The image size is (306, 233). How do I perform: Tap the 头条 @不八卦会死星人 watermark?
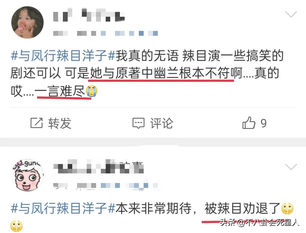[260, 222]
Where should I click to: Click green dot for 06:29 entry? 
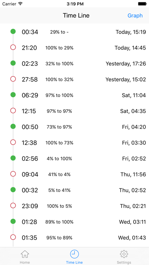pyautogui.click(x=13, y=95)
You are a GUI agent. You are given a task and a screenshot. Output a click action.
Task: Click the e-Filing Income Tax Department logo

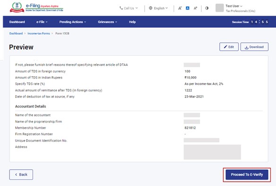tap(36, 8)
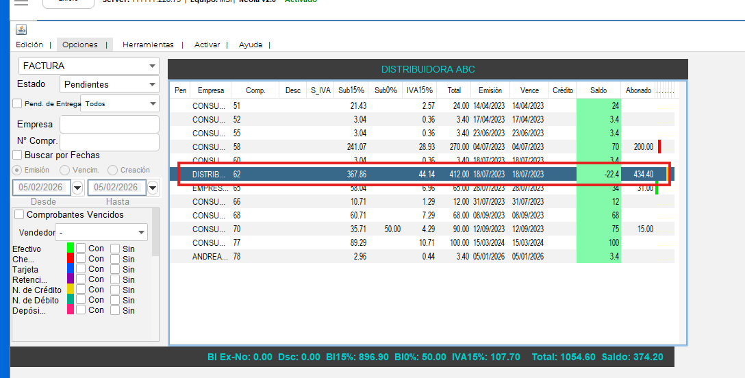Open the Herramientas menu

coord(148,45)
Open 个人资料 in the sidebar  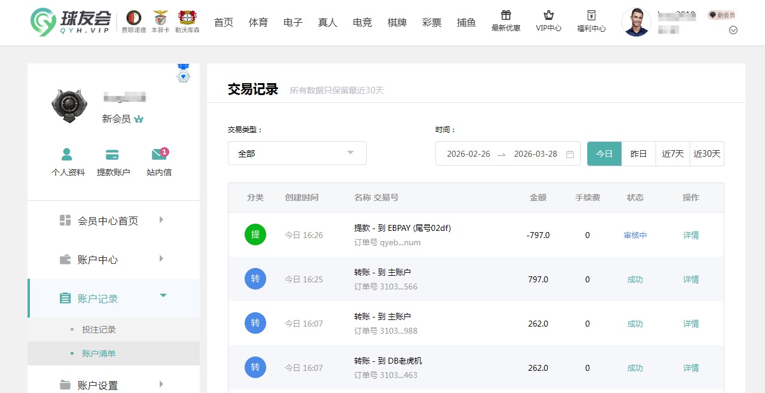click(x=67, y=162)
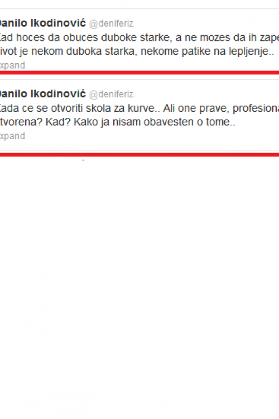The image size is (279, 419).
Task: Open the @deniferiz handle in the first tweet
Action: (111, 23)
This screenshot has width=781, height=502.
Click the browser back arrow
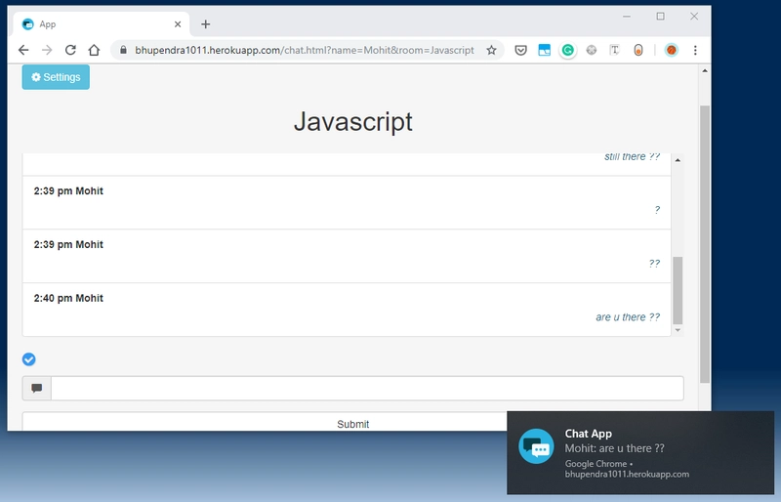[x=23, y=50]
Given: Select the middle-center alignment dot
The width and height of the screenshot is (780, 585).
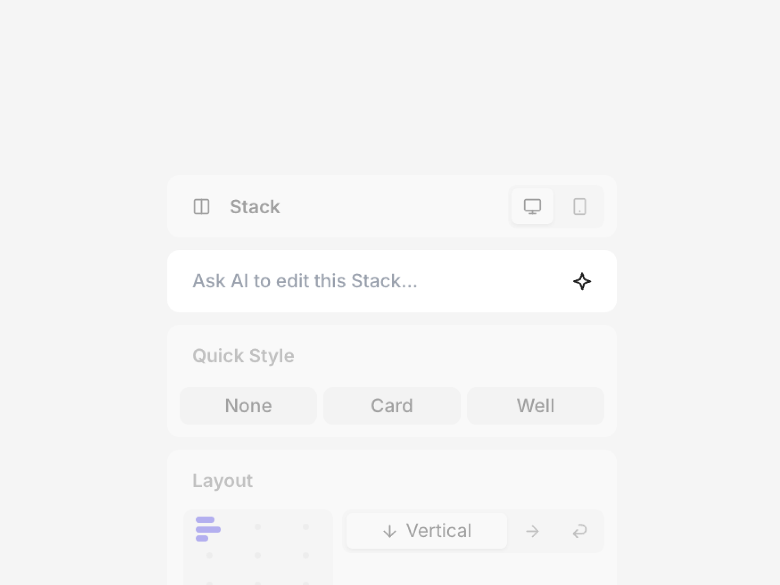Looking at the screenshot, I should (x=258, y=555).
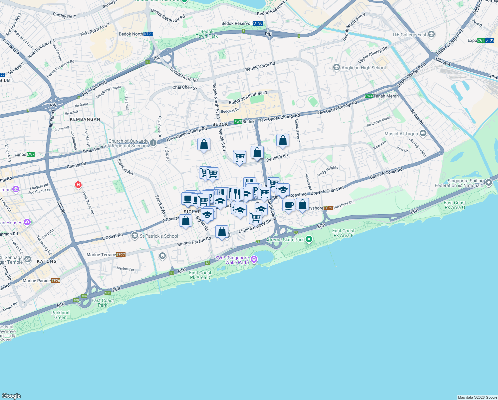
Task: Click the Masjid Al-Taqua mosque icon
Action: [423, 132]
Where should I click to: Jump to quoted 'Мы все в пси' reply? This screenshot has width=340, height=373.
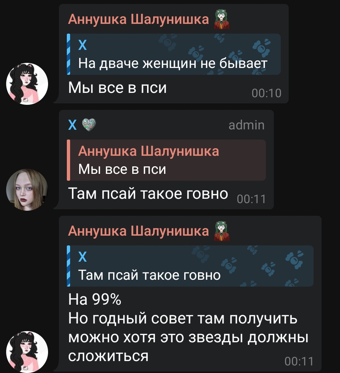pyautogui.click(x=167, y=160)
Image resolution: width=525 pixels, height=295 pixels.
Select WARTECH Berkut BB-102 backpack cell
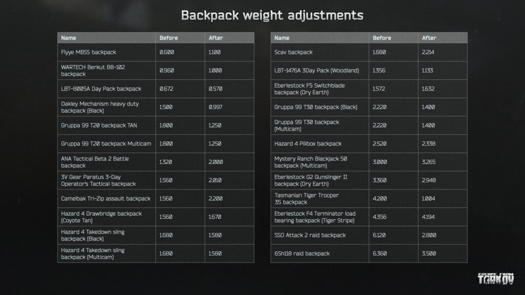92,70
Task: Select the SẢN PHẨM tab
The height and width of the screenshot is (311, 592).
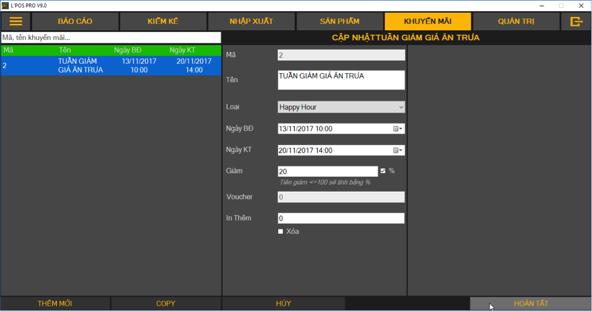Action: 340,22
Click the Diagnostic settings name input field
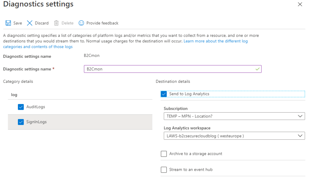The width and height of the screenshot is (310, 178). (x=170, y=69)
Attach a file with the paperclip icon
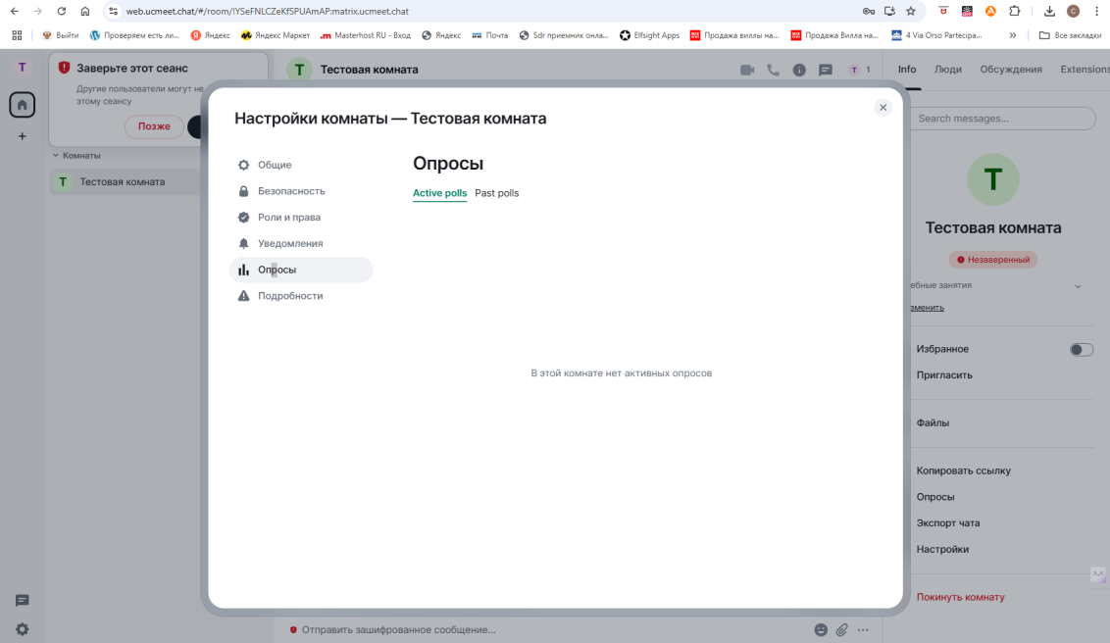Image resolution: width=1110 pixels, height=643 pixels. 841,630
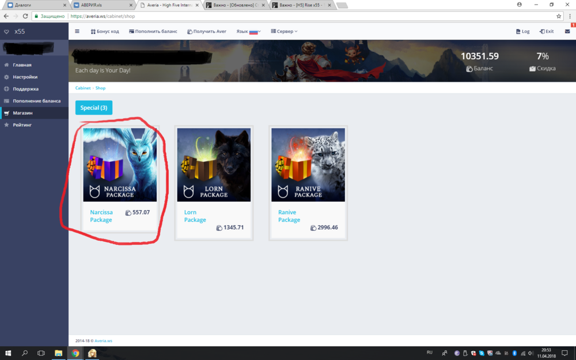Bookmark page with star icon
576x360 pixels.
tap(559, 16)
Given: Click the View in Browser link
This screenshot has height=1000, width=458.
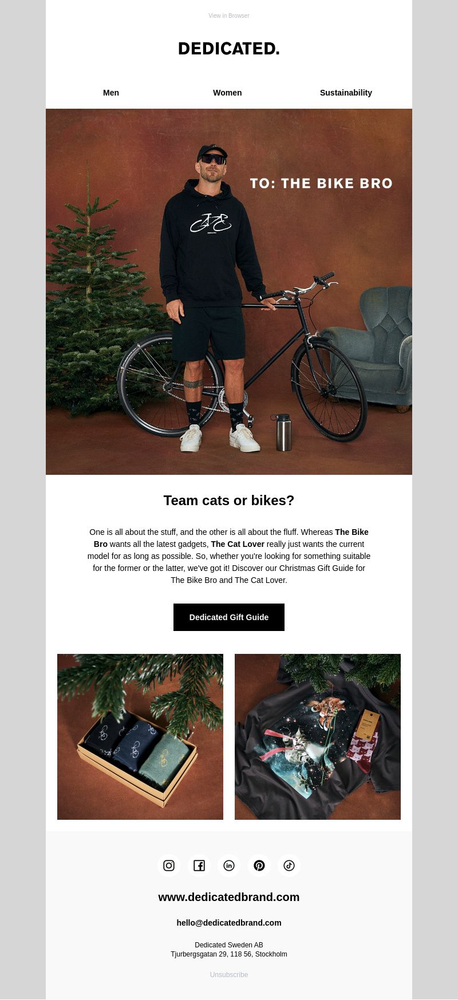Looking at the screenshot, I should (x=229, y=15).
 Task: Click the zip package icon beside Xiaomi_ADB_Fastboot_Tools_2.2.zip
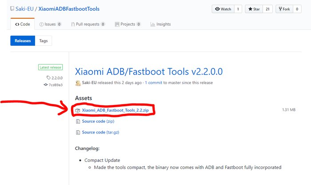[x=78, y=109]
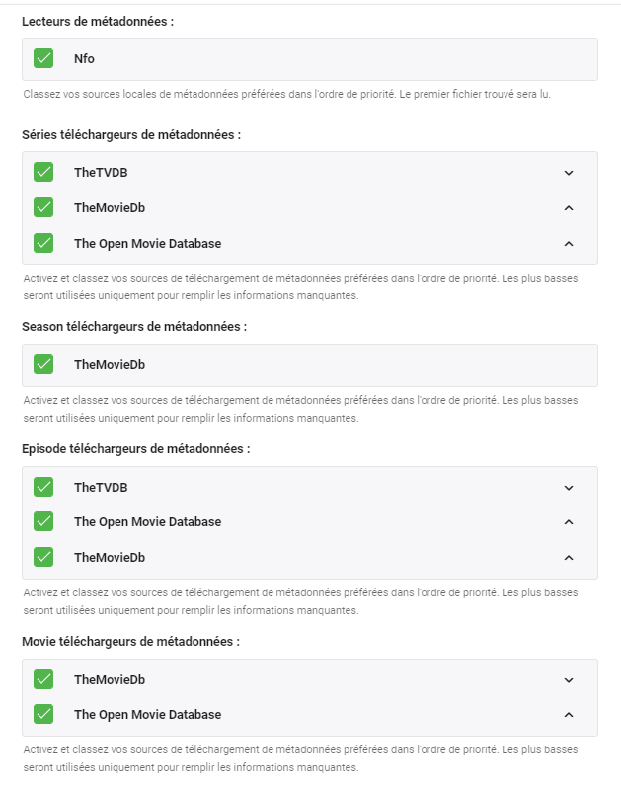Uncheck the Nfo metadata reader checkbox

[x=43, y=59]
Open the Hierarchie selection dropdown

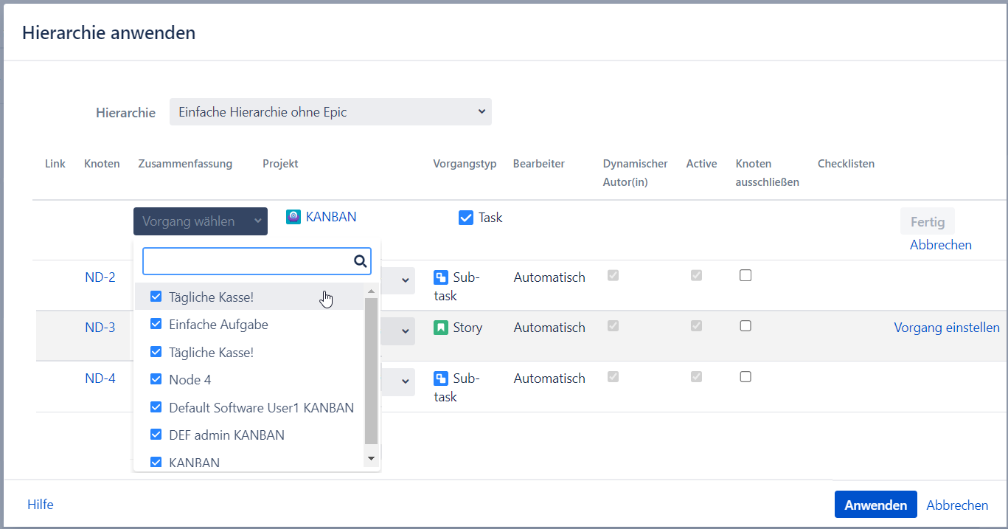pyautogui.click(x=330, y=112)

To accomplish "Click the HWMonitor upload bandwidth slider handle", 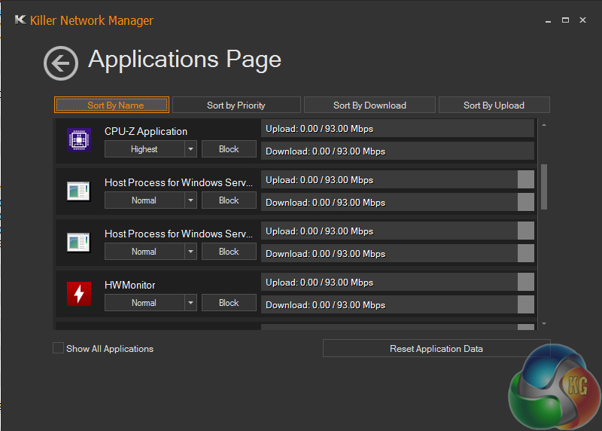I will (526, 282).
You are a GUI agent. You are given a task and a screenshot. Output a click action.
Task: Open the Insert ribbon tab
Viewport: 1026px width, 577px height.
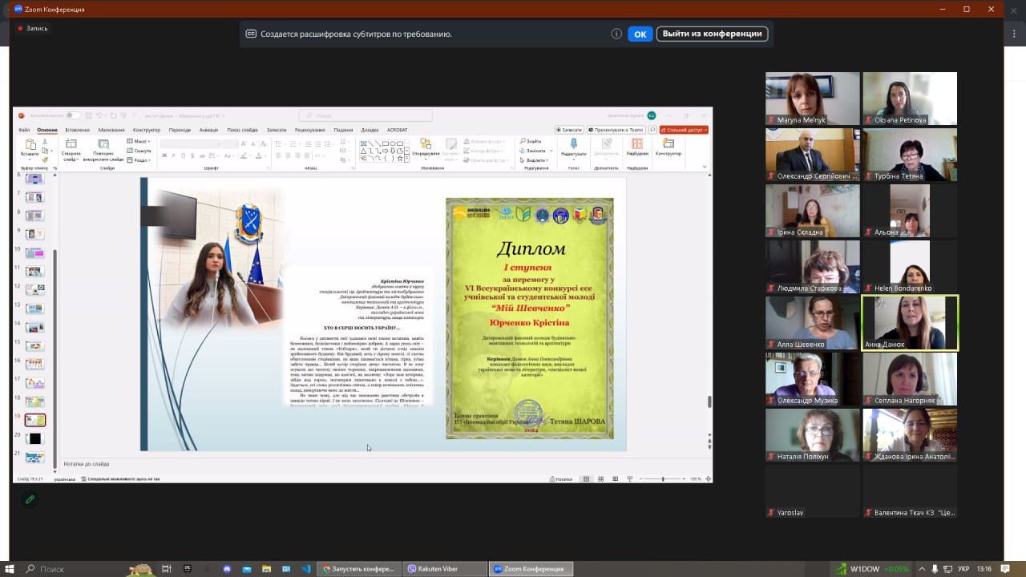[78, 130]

————

• Task statement: Quote the data above exactly from the line with "The height and" to the line with "Given: Click the View in Browser link", both ends counted, and nothing else. Pictures don't go in.

• Result of this exercise:
The height and width of the screenshot is (311, 592).
Action: 340,22
Click the Diagnostic settings name input field
The width and height of the screenshot is (310, 178). (x=170, y=69)
Attach a file with the paperclip icon
Image resolution: width=1110 pixels, height=643 pixels. 841,630
Bookmark page with star icon
576x360 pixels.
tap(559, 16)
Given: Click the View in Browser link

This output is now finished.